Gemma 4 - How to Run Locally | Unsloth Documentation

Introducing Unsloth Studio: a new web UI for local AI

✨Gemma 4 - How to Run Locally

Run Google’s new Gemma 4 models locally, including E2B, E4B, 26B A4B, and 31B.

Gemma 4 is Google DeepMind’s new family of open models, including E2B, E4B, 26B-A4B, and 31B. The multimodal, hybrid-thinking models support 140+ languages, up to 256K context, and have dense and MoE variants. Gemma 4 is Apache-2.0 licensed and can run on your local device.

Run Gemma 4 Fine-tune Gemma 4

Gemma-4-E2B and E4B support image and audio. Run on 5GB RAM (4-bit) or 15GB (full 16-bit). See our Gemma 4 GGUFs.

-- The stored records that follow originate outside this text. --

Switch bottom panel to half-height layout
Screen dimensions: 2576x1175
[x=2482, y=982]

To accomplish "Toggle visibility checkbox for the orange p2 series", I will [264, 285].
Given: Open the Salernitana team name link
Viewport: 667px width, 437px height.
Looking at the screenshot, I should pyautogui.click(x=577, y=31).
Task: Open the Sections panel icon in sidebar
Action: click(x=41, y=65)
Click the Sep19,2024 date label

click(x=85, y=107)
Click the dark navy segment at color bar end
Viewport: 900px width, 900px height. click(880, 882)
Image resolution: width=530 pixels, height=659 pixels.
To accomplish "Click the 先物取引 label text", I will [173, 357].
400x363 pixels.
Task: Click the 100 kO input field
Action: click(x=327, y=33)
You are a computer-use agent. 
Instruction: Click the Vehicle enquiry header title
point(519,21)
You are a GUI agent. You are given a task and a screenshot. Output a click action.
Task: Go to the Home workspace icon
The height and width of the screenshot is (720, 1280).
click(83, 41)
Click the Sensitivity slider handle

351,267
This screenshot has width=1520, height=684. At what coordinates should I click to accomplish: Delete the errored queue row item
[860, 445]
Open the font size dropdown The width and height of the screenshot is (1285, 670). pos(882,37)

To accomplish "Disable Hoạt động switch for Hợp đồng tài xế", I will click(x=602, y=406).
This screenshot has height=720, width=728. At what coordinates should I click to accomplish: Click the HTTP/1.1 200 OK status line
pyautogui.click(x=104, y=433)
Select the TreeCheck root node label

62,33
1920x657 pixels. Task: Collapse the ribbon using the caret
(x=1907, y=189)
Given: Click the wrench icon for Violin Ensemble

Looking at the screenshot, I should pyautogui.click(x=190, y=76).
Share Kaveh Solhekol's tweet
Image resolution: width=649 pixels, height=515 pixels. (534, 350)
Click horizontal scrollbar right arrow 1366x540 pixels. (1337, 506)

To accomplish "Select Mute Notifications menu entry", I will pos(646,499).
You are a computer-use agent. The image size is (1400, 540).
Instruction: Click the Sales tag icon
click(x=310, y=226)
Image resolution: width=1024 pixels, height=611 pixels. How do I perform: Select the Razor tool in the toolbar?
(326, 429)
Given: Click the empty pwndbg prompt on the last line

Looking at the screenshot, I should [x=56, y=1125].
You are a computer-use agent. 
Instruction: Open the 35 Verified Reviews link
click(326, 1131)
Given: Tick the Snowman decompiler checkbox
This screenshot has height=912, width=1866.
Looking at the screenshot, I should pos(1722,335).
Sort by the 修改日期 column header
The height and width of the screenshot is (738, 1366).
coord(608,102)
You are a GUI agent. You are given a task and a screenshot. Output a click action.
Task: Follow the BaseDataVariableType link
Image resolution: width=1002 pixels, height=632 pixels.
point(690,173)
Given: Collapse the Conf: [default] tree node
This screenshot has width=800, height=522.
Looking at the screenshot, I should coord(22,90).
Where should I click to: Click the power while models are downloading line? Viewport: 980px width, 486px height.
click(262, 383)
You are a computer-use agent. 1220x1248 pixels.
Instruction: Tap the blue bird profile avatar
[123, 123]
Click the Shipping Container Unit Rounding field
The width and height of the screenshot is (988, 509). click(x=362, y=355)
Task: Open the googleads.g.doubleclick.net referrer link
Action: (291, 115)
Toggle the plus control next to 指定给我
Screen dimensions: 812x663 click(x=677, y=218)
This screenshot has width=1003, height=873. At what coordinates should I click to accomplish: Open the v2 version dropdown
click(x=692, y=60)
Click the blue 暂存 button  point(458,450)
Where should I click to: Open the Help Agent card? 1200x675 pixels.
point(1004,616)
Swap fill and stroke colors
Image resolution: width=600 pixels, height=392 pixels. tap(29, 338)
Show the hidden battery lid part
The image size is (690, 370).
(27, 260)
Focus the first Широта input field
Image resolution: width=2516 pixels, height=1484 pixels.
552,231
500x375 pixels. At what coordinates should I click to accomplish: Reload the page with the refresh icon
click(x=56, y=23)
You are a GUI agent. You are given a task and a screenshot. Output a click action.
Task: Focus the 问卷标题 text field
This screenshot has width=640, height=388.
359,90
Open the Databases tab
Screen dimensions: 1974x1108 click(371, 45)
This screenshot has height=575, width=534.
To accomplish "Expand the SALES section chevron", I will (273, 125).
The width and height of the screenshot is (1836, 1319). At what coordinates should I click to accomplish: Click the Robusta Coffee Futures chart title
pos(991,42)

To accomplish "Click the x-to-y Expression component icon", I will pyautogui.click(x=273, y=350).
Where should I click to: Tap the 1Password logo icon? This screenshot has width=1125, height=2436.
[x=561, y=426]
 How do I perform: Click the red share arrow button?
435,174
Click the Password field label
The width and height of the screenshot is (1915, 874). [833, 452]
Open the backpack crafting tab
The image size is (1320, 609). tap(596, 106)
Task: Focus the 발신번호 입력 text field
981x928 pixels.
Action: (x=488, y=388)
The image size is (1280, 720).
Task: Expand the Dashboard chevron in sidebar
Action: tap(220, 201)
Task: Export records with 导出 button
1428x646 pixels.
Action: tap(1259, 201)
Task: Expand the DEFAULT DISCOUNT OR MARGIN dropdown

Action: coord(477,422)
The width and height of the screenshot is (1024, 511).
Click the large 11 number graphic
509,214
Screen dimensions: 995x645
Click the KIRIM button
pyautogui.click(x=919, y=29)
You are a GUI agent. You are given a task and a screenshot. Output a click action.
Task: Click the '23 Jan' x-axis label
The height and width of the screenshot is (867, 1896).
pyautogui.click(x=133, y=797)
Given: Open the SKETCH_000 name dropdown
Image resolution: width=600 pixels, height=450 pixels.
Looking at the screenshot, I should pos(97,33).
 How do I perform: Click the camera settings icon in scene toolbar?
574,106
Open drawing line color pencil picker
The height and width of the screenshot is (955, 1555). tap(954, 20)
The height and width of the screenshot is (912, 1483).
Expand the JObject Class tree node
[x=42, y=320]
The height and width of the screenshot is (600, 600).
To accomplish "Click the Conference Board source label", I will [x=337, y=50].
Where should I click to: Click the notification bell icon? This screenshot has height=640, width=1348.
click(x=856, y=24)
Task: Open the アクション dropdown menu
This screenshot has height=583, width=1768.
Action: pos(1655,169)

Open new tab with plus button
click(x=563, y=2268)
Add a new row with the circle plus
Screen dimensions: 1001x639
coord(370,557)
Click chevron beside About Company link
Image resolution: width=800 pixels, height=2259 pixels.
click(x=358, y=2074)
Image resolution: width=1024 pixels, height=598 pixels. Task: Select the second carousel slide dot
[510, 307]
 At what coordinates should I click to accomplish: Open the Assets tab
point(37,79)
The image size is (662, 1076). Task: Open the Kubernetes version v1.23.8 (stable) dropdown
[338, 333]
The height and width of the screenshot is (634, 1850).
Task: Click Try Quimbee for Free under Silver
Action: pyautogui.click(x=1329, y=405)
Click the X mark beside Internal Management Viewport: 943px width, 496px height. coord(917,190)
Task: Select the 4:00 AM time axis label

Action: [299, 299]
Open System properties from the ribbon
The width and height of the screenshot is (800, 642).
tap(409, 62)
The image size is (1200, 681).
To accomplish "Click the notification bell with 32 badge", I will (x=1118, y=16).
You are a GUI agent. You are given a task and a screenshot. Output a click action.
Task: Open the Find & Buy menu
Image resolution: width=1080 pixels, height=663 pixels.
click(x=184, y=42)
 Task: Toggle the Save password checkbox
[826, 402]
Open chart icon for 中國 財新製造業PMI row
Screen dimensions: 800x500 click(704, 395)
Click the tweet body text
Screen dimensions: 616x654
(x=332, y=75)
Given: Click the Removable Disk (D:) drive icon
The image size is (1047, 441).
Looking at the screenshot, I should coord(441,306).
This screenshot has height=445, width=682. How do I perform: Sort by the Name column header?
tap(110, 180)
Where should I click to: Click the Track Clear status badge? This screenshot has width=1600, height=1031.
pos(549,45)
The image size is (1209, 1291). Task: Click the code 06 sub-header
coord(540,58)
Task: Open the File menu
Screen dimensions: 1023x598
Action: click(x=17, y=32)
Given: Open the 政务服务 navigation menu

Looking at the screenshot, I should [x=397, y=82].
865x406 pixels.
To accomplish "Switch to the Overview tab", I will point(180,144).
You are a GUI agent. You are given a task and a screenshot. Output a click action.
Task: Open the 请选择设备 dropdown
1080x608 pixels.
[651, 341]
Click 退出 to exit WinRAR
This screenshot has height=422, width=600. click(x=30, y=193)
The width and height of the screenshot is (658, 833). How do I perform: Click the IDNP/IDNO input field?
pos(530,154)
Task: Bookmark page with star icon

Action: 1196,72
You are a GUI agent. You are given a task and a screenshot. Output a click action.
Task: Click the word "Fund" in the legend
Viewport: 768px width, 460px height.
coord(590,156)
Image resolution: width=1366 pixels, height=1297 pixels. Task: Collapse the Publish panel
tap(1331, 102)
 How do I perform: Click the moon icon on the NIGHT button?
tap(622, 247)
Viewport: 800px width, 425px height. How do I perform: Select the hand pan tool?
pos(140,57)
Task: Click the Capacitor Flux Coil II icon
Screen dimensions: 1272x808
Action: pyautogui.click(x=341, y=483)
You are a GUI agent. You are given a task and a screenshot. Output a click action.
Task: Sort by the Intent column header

Gemma-4-26B-A4B runs on 18GB (4-bit) or 28GB (8-bit). Gemma-4-31B needs 20GB RAM (4-bit) or 34GB (8-bit).

Apr 20: We conducted Gemma 4 GGUF Benchmarks to help you pick the best quant.

Apr 11 update: Gemma 4 is now updated with Google's updated chat template + llama.cpp fixes. Do NOT use CUDA 13.2 runtime for any GGUF as it will cause poor outputs.

You can now run GGUFs and fine-tune Gemma 4 in Unsloth Studio✨

Usage Guide

Gemma 4 excels at reasoning, coding, tool use, long-context and agentic workflows, and multimodal tasks. The smaller E2B and E4B variants are designed for phones and laptops, while the larger models target medium-high CPU /VRAM systems such as PCs with NVIDIA RTX GPUs.

Gemma 4 Variant

Details

Best fit

E2B

Dense + PLE (128K context) Supports: Text, Image, Audio

For phone / edge inference, ASR, speech translation

E4B

Dense + PLE (128K context) Support: Text, Image, Audio

Small model for laptops and fast local multimodal use

26B-A4B

MoE (256K context) Support: Text, Image

Best speed / quality tradeoff for computer use

31B

Dense (256K context) Support: Text, Image

Strongest performance at slower inference

See Gemma 4: Performance benchmarks and GGUF benchmarks.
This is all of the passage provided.